§ Given problem
Reproduce the lines of every entry below word for word, omitting the pictures from your answer.

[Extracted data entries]
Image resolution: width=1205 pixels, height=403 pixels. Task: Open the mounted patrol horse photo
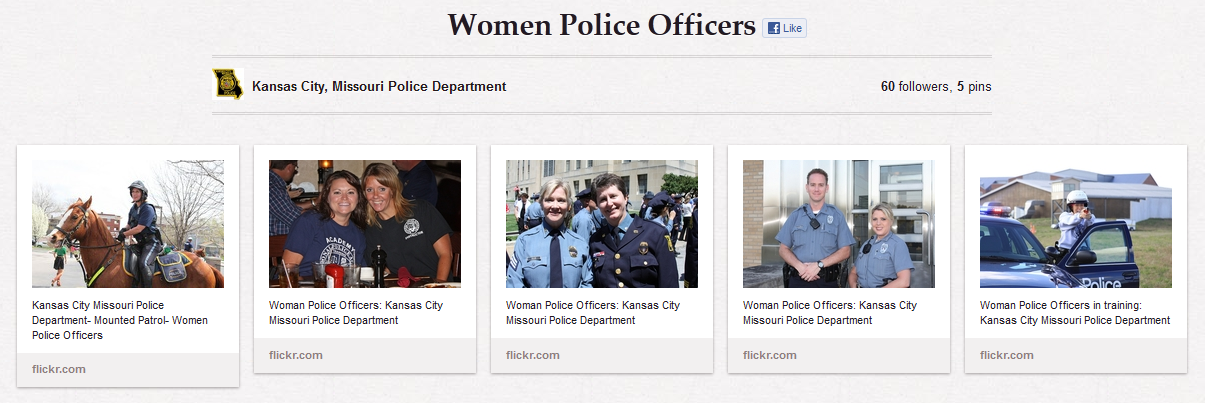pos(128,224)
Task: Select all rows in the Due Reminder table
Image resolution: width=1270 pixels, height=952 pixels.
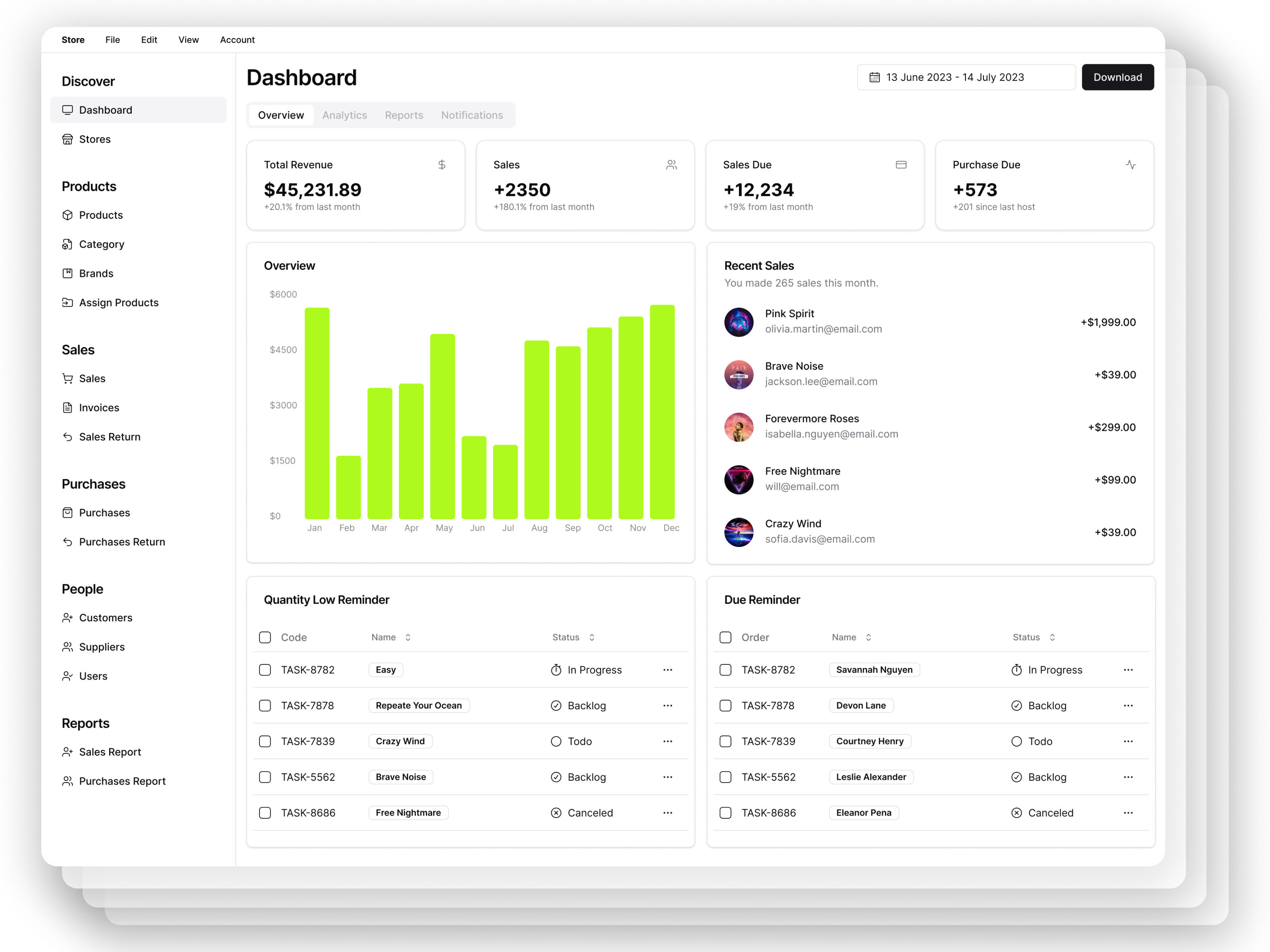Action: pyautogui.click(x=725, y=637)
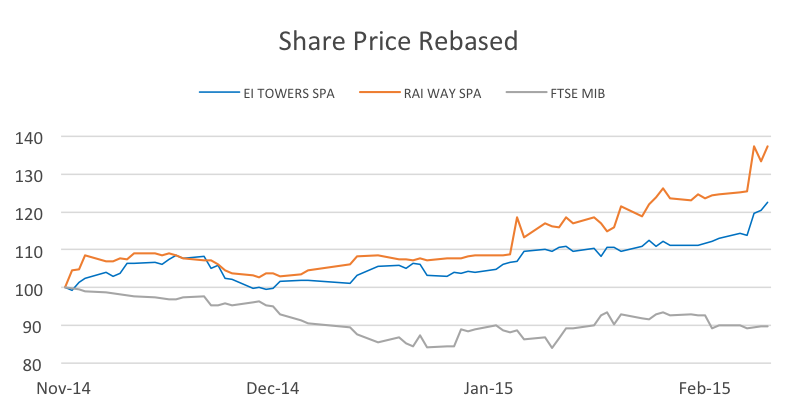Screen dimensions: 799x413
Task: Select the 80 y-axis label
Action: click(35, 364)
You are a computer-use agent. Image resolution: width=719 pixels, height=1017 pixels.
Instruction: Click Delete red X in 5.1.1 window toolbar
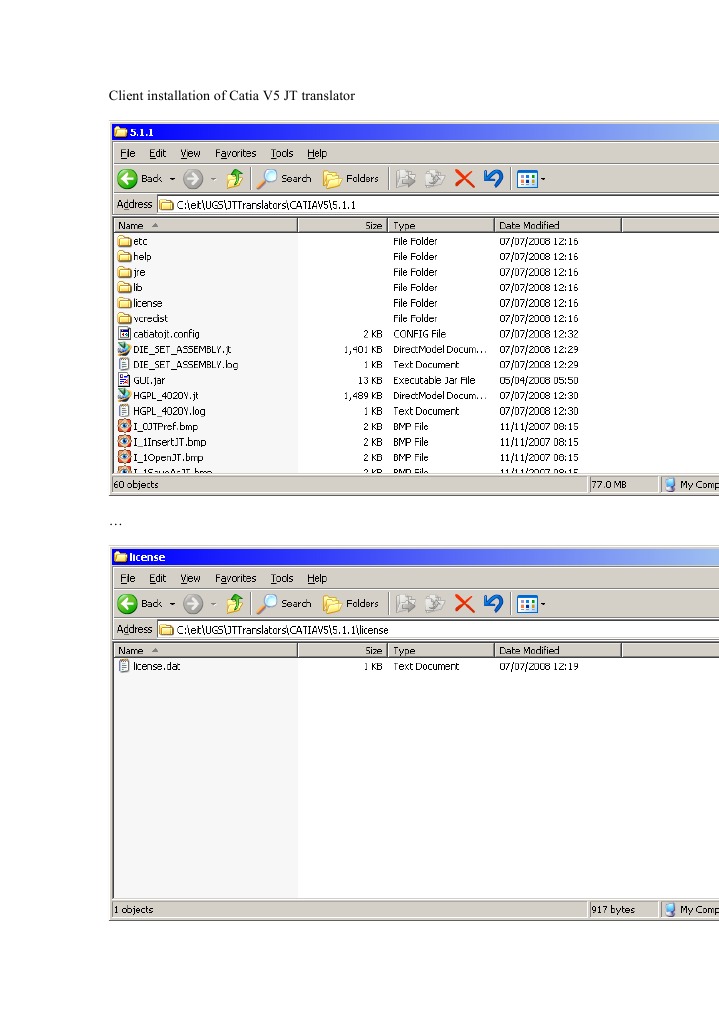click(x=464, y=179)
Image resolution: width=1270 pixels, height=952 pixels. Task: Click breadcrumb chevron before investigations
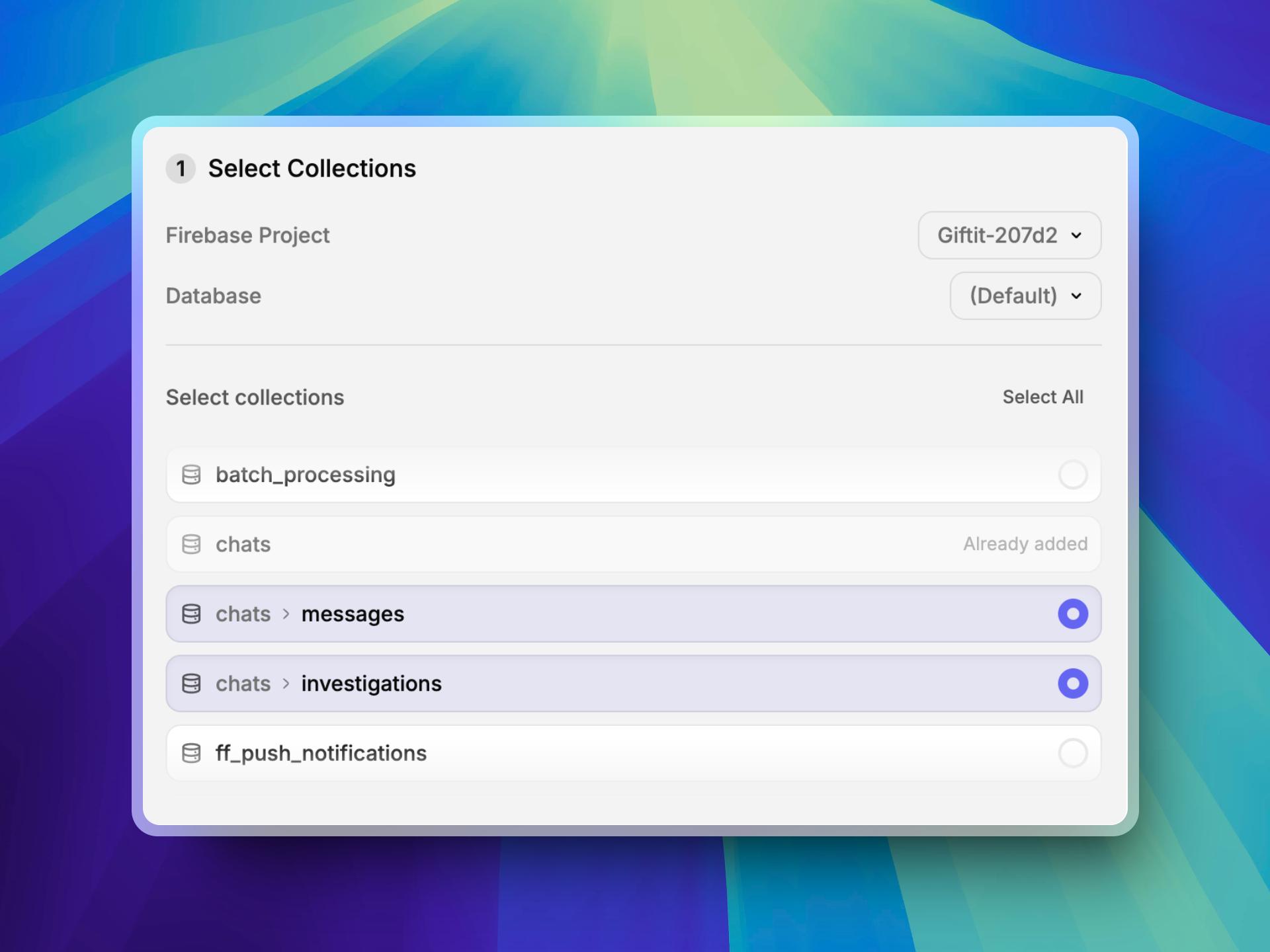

§ Task result
Image resolution: width=1205 pixels, height=403 pixels. Task: Open the mounted patrol horse photo
pos(128,224)
Task: Select all rows in the Due Reminder table
Image resolution: width=1270 pixels, height=952 pixels.
Action: pyautogui.click(x=725, y=637)
Screen dimensions: 799x413
Task: Select the 80 y-axis label
Action: click(35, 364)
You are a computer-use agent. Image resolution: width=719 pixels, height=1017 pixels.
Instruction: Click Delete red X in 5.1.1 window toolbar
click(x=464, y=179)
Image resolution: width=1270 pixels, height=952 pixels. Task: Click breadcrumb chevron before investigations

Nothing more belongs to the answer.